[Word and item position data]
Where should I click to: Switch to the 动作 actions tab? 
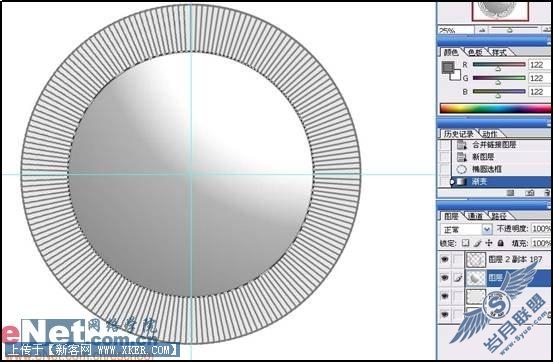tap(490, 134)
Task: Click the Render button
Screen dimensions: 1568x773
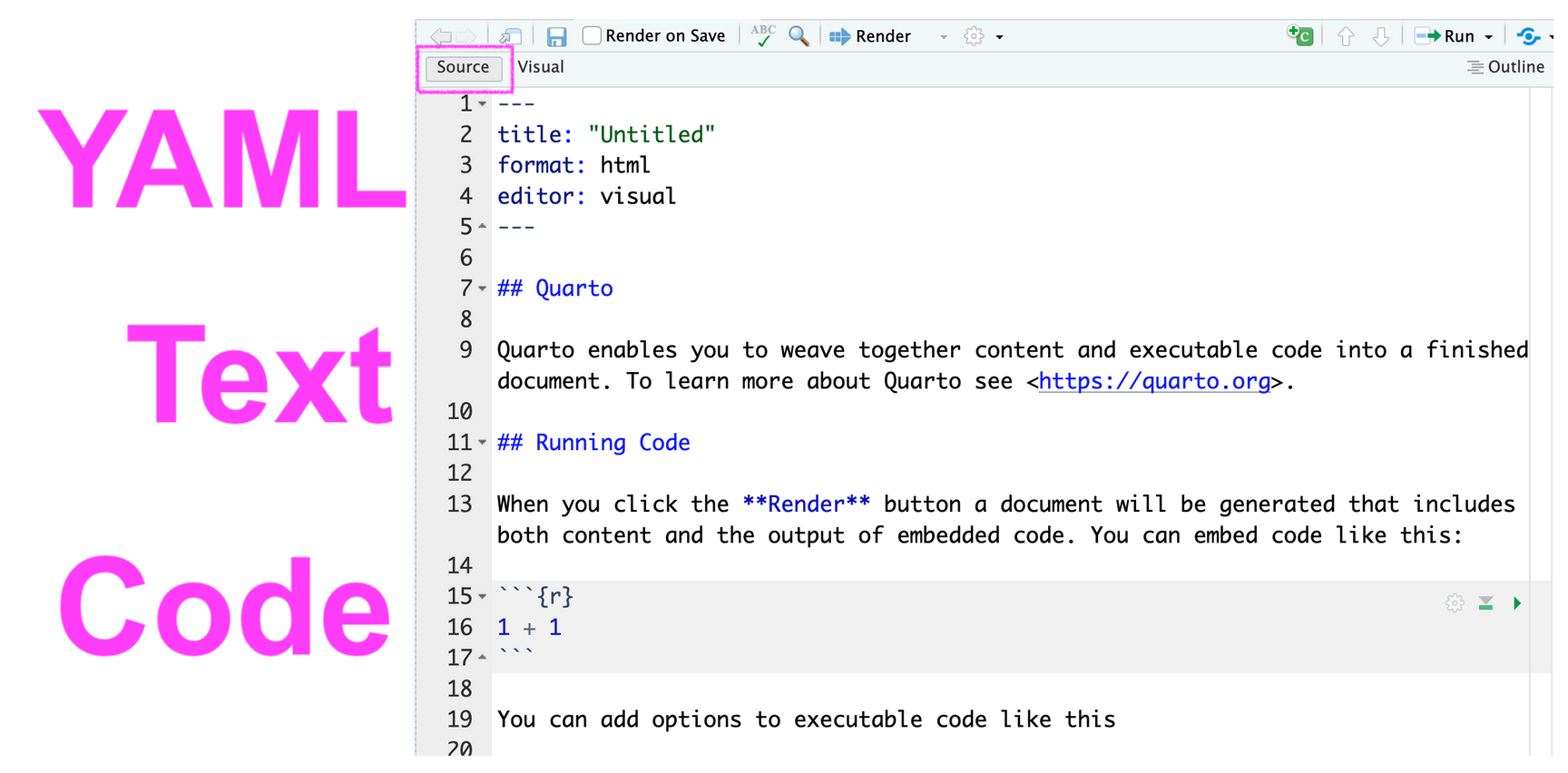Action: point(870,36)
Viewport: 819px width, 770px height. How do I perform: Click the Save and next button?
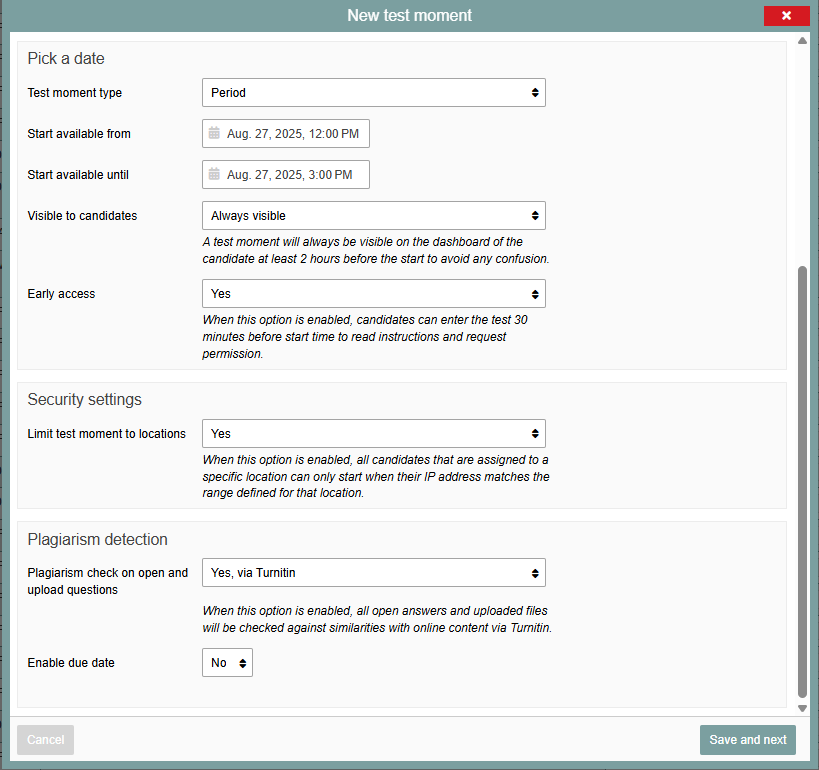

Directions for this task: Reproduce all of the lines above, substituting "control" for every occurrence of "button" and changing nothing else. Omit the pictures from your reproduction.

Task answer:
Where should I click to: Switch to the 动作 actions tab? 
tap(490, 134)
Task: Click the Render control
Screen dimensions: 1568x773
Action: point(870,36)
Viewport: 819px width, 770px height. How do I perform: Click the Save and next control?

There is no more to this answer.